In-Silico-Serotyp-Vorhersage unter Verwendung Serovar-spezifischer Genmarker
Weitere 1089 Isolate wurden aus der Enterobase unter Verwendung eines hauseigenen Python-Skripts ausgewählt, mit Ausnahme von 2258 Isolaten, die für das Erstscreening aus derselben Datenbank ab März 2018 verwendet wurden (ergänzende Tabelle S3). BLASTN wurde verwendet, um gegen die 1089 Genome von 106 Salmonella-Serovaren nach dem Vorhandensein eines der Serovar-spezifischen Genmarker zu suchen. Benutzerdefinierte Python-Skripte wurden dann verwendet, um Serovar aus diesen Serovar-Zuweisungen basierend auf dem bekannten Genpräsenzmuster für jedes Serovar vorherzusagen. Die TP wurde klassifiziert als die Gesamtzahl der korrekt zugewiesenen Serovare und Fälle, in denen der richtige Serovar aufgerufen wurde, sowie ein oder mehrere FP. Fehlgeschlagene Zuordnung wurde definiert, wenn kein Serovar oder falsche Serovare aufgerufen wurden. Serovar-Vorhersagen wurden mit SeqSero verglichen (Zhang et al., 2015) und SISTR-Vorhersagen.

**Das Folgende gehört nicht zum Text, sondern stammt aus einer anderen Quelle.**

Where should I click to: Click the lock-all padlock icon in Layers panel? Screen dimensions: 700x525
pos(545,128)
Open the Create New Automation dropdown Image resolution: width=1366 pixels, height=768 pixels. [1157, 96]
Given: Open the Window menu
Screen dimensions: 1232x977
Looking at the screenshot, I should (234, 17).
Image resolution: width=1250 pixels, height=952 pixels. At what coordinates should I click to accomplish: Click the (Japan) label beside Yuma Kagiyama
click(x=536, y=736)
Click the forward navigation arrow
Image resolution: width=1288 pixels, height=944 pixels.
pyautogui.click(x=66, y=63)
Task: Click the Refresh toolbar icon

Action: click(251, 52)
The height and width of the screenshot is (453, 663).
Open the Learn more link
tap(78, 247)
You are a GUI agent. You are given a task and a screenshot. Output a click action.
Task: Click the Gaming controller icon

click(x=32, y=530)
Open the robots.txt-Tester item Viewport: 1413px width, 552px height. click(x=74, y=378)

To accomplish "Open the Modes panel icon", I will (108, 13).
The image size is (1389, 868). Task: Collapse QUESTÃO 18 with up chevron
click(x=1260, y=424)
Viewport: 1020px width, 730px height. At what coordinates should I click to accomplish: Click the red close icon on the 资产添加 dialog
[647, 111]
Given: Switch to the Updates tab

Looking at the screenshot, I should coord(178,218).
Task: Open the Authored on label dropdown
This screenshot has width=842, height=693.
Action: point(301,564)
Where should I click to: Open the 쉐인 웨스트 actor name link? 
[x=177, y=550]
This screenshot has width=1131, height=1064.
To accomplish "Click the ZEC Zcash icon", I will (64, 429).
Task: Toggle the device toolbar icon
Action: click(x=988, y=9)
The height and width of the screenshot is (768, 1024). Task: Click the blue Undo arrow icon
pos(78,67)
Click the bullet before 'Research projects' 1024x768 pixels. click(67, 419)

Berechnung der Spezifität von Serovar-spezifischen Genmarkern für häufige Serovare
Die Spezifität der Typisierungsrate für häufige Serovare (Hendriksen et al., 2011) war gleich (1 – potenzielle Fehlerrate). Die potenzielle Fehlerrate von Serovar-spezifischen Genmarkern, definiert durch die Formel: (Anzahl der FPs)∗ (Die Häufigkeit dieses Serovars in einer bestimmten Region) /(Summe der Genome dieses Serovars).
Ergebnisse
Identifizierung von Kandidaten für Serovar-spezifische Genmarker
Die akzessorischen Gene aus 2258 Genomen, die 107 Serovare repräsentieren, wurden gescreent, um potenzielle serovar-spezifische Genmarker zu identifizieren. Dieses erste Screening identifizierte 354 potenzielle Serovar-spezifische Genmarker innerhalb von 101 Serovaren. Sechs Serovare, nämlich Bareilly, Bovismorbificans, Thompson, Reading, Typhi und Saintpaul, hatten keine Serovar-spezifischen Genmarker, die in allen Linien eines bestimmten Serovars vorhanden waren. Die Spezifität (TNR) und Sensitivität (TPR) der 354 serovar-spezifischen Genmarkerkandidaten wurden ebenfalls untersucht und in Abbildung 1 zusammengefasst. Vierzig Serovare enthielten 194 Serovar-spezifische Genmarker mit 100% Spezifität und Sensitivität (kein FN oder FP), während 31 Serovare 80 Kandidaten-Serovar-spezifische Genmarker mit 100% Sensitivität, aber mit weniger als 100% Spezifität (variiertes FP) enthielten. Neun Serovare enthielten 27 Kandidaten Serovar-spezifische Genmarker mit 100% Spezifität, aber mit weniger als 100% Empfindlichkeit (variierte FN). Die verbleibenden 21 Serovare enthielten 53 Serovar-spezifische Genmarker mit einer Spezifität und Sensitivität von weniger als 100% (variiertes FN und FP).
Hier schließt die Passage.